The authors recommended that hospital clinicians review patients’ prior blood pressure and medication records, and communicate elevated inpatient blood pressure readings to patients’ outpatient providers for further management following discharge, rather than simply prescribing more antihypertensives.
“Just as outpatient hypertension guidelines recommend personalizing management to account for patients’ clinical status and contextual factors, a shift away from treating all high numbers and towards a patient-centered approach to inpatient blood pressure management is urgently needed,” said senior author Michael Steinman, MD, a UCSF professor of geriatrics and clinician in the geriatrics clinic and inpatient general medicine service at the San Francisco VA Medical Center.
Previous studies of hospital records have shown that more than half of all hospitalized adults are discharged with changes to four or more of their outpatient medications.
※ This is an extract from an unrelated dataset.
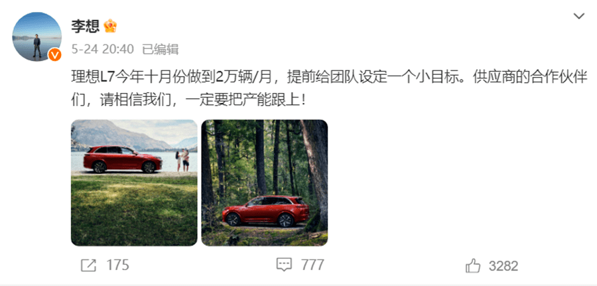Image resolution: width=597 pixels, height=286 pixels.
Task: Click the orange V verified badge
Action: coord(55,55)
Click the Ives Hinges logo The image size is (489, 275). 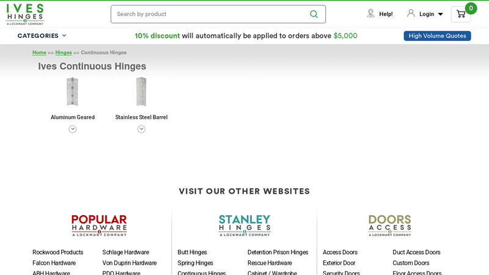coord(25,14)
“While the VA patient population is unique, this research is more about physician prescribing patterns, which are likely to be similar between VA physicians and physicians at other hospitals, as the VA is a major training site for most U.S. medical schools and many residency programs,” said Anderson, also a clinical instructor of medicine at UCSF. “The practices trainees learn at the VA may influence care down the road, regardless of where they end up practicing medicine.”
The study co-authors include Charlie Wray, DO, MS, Sarah Ngo and Edison Xu of UCSF, and Boecheng Jing, Kathy Fung and Ying Shi of the San Francisco VA Medical Center. Funding was provided by the National Institute of Aging (K24AG049057, P30AG044281) and National Research Service Award (NRSA T32HP19025‐14‐00).
UC San Francisco (UCSF) is a leading university dedicated to promoting health worldwide through advanced biomedical research, graduate-level education in the life sciences and health professions, and excellence in patient care. It includes top-ranked graduate schools of dentistry, medicine, nursing and pharmacy; a graduate division with nationally renowned programs in basic, biomedical, translational and population sciences; and a preeminent biomedical research enterprise. It also includes UCSF Health, which comprises three top-ranked hospitals – UCSF Medical Center and UCSF Benioff Children’s Hospitals in San Francisco and Oakland – as well as Langley Porter Psychiatric Hospital and Clinics, UCSF Benioff Children’s Physicians and the UCSF Faculty Practice. UCSF Health has affiliations with hospitals and health organizations throughout the Bay Area. UCSF faculty also provide all physician care at the public Zuckerberg San Francisco General Hospital and Trauma Center, and the SF VA Medical Center. The UCSF Fresno Medical Education Program is a major branch of the University of California, San Francisco’s School of Medicine.